Acts of Resistance II and Hollow Tears

Tears are hollow for the children, for the girls killed at the University de Montreal unless they are connected to action to reduce the chance of these senseless deaths happening again.  The great thing about the tears after the murders of the young engineering students at the Universite de Montreal was this tragedy was followed by action.  Under the leadership of Canada’s first female Minister of Justice, Kim Campbell, the Canadian Parliament came forward with the idea all weapons should be registered so the police had some idea of when they were likely to face an armed person.  Is there a weapon in the house?  Became a question they could answer.
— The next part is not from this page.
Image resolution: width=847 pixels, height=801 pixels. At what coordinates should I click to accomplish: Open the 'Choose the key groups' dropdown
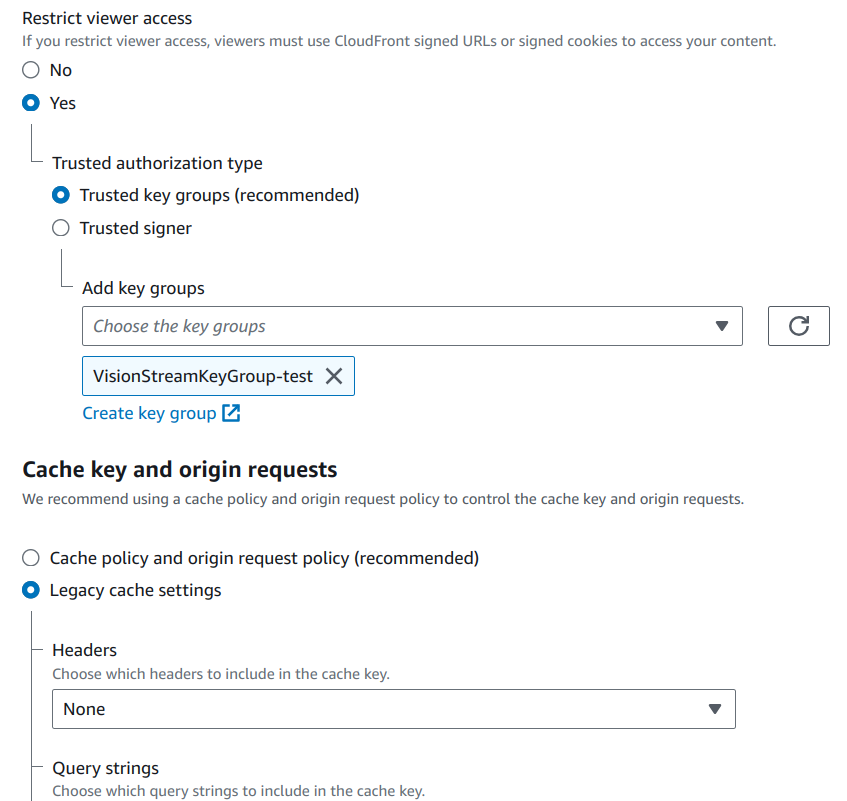pyautogui.click(x=400, y=326)
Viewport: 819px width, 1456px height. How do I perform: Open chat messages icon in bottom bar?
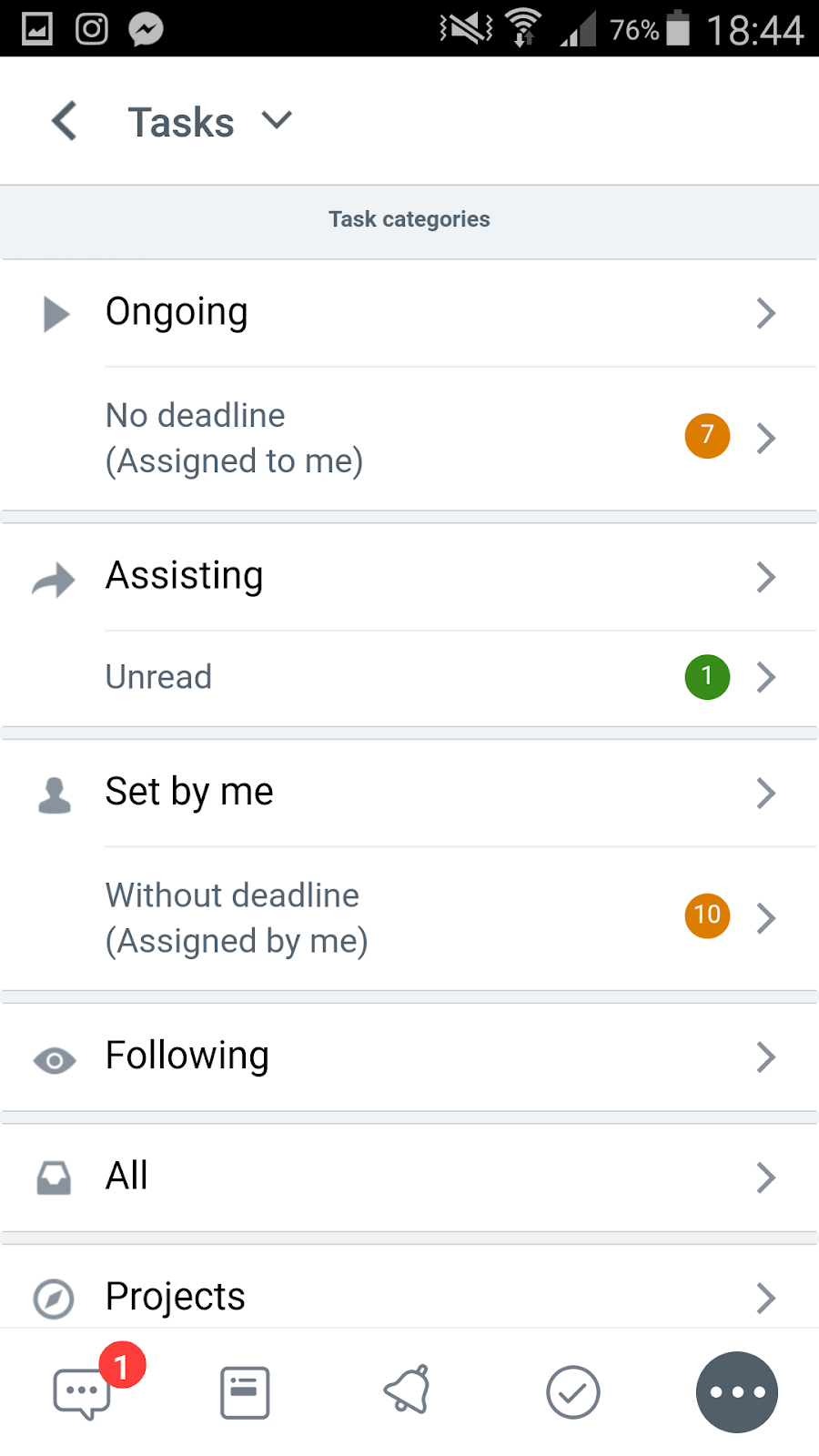coord(82,1393)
The new law also made many automatic weapons illegal and there was more attention paid to who was buying guns and how they were stored at home.   According to the police, the new gun control laws worked.

When I was a federal public servant, I worked on the gun registry at the Department of Justice.  It was one of the accomplishments that I have always been proud to say I was part of.  Canada became a safer place and I received some comfort from the idea that those young women in Montreal did not die entirely in vain.  Now we have a government that has destroyed the gun registry, except for the province of Quebec and a Liberal leadership hopeful, who thinks the gun registry didn’t work.  How could it not work when about 60 people are killed each year in Canada with guns and 10,000 people are killed with guns each year among our southern neighbours.  How could it not work when until recently Canadians made themselves famous around the world by seeking peaceful solutions to armed disputes?  This was our tradition, not reaching for a gun.

Tears are hollow that turn their face away from the threat the possession of violent weapons are to all people but especially women and children.   I turn the radio off.  I turn the television off.  I refuse to buy the newspapers that wring with these hollow tears.   These are my small, sad acts of resistance to the soul poverty of our governments on both sides of the border.